We provide 6 main folders for the code.

- cifars_tiny: includes pretraining and linear evaluation for CIFARs and Tiny Imagenet dataset. 
- imagenet100_resnet18: includes pretraining and linear evaluation for ImageNet-100 dataset with ResNet18. 
- imagenet100_resnet50: includes pretraining and linear evaluation for ImageNet-100 dataset with ResNet50. 
- imagenet1k: includes pretraining and linear evaluation for ImageNet1K dataset. 
- semi_supervised: includes semi-supervised learning task for ImageNet1K dataset. 
- transfer_learning: includes transfer learning task for ImageNet1K dataset. 


### Dependencies

Required packages are listed in 'requirements.txt'. Packages will be installed by running 'pip install -r requirements.txt'.

### Datasets 

CIFAR-10 and CIFAR-100 datasets are automatically loaded in the pretraining script with Pytorch torchvision package. Tiny-ImageNet is downloaded externally, and the folder structure is changed to be compatible with dataset loading setting of torchvision. ImageNet-100 is a subset of ImageNet, so ImageNet dataset is downloaded and then made a subset with a specified class list. Required scripts and explanations are provided in their run folder.

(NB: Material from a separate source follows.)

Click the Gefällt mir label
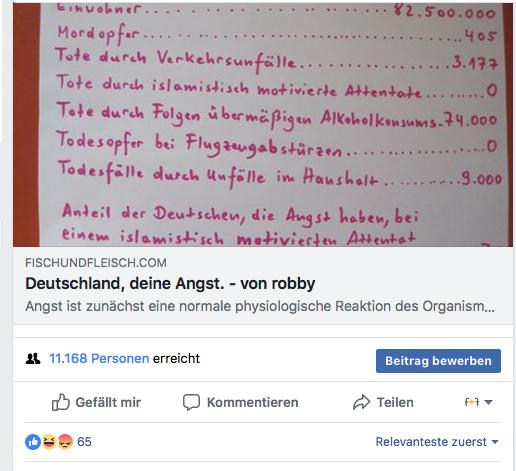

Codes are designed to run with CIFAR-10, CIFAR-100 and Tiny ImageNet dataset which are localized in "/data/" folder inside the code base. ImageNet-100 is "/data/" folder in home directory, outside of the code base.

### Reported linear evaluation results

| Dataset      | Encoder     | Top-1 Accuracy | 
| -------------| ----------- |----------------|
| CIFAR-10     | ResNet-18   |     93.18      |
| CIFAR-100    | ResNet-18   |     71.61      |
| Tiny ImageNet| ResNet-50   |     54.86      |
| ImageNet-100 | ResNet-18   |     80.48      |
| ImageNet-100 | ResNet-50   |     82.64      |
| Imagenet-1K  | ResNet-50   |     69.08      |


### Reported semi-supervised classification results

| Model        | Top-1 Acc (1%) | Top-1 Acc (1%) | 
| -------------| ---------------|----------------|
| VICReg       | 44.75          |     62.16      |
| CIFAR-100    | 44.89          |     64.36      |





### Parameters in the code.

- "sim_loss_weight" parameter in the code is correspond to "alpha" parameter, coefficient of attraction factor.
- "cov_loss_weight" parameter in the code is correspond to 1, constant coefficient of big-bang factor. 
- "R_ini" parameter in the code is correspond to coefficient of initial covariance (identity matrix).
- "la_R" parameter in the code is correspond to forgetting factor for the covariance matrix.
- "la_mu" parameter in the code is correspond to forgetting factor for the projector output mean.
- "R_eps_weight" parameter in the code is correspond to diagonal perturbation factor of covariance matrix.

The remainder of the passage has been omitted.